Which lines in the rows below contain the string "Task"? List each one in full, and match case exactly.

* BEGIN RECORDS SHOWN *

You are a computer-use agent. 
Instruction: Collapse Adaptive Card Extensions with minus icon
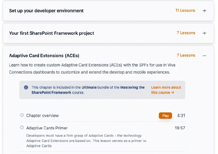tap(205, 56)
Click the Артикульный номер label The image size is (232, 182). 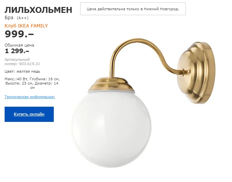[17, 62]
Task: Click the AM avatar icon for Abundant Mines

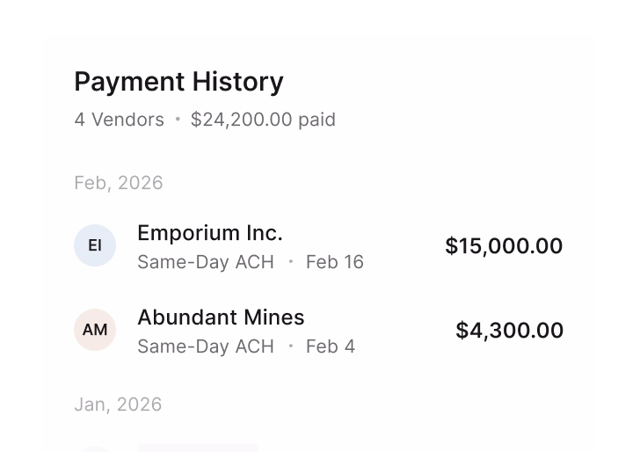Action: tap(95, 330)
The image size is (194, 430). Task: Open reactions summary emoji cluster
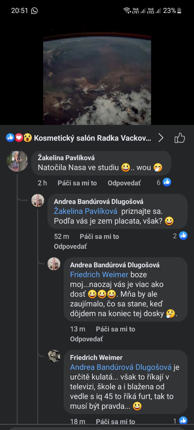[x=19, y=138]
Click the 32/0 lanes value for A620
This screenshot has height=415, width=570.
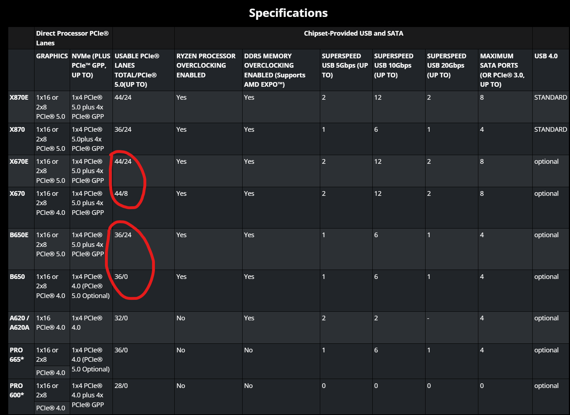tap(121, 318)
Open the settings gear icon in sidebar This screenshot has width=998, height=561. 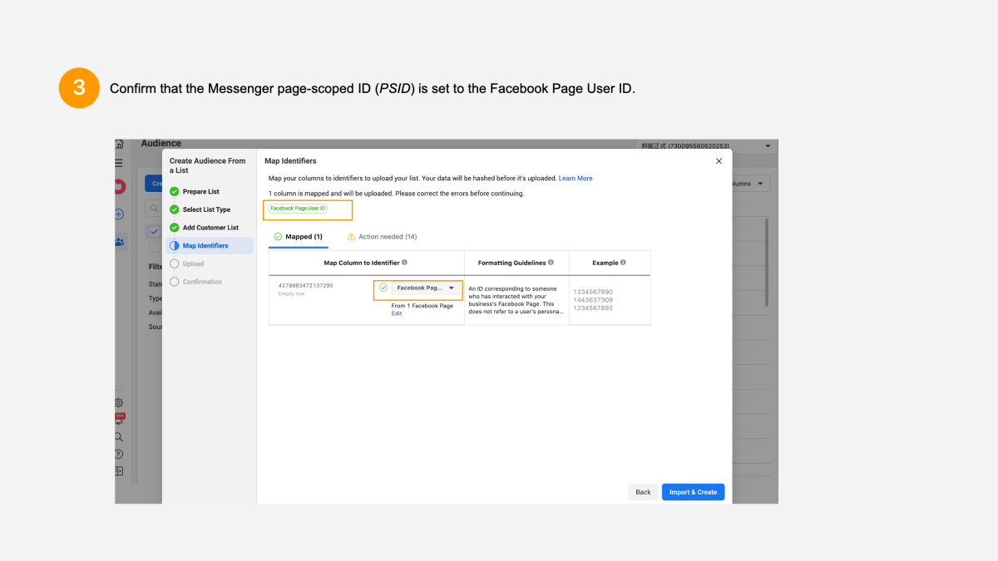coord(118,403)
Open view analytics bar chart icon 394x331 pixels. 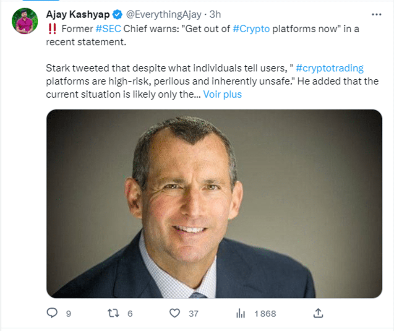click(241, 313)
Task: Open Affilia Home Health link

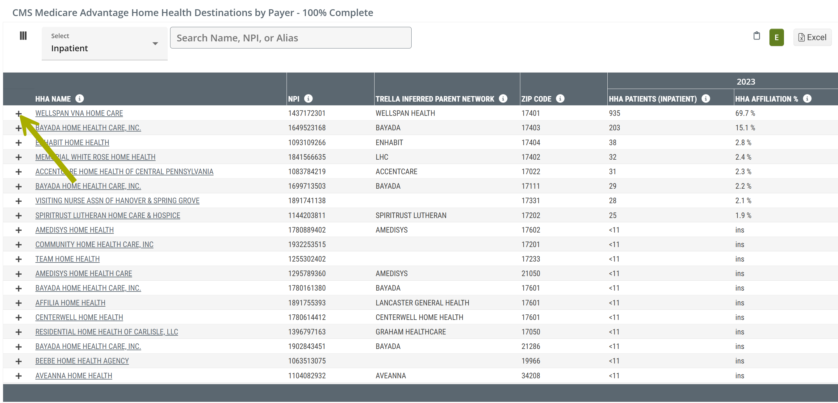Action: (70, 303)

* END RECORDS SHOWN *

[FINISHED EXERCISE]
Task: Click the AM avatar icon for Abundant Mines
The image size is (194, 430). Task: Open reactions summary emoji cluster
Task: Open Affilia Home Health link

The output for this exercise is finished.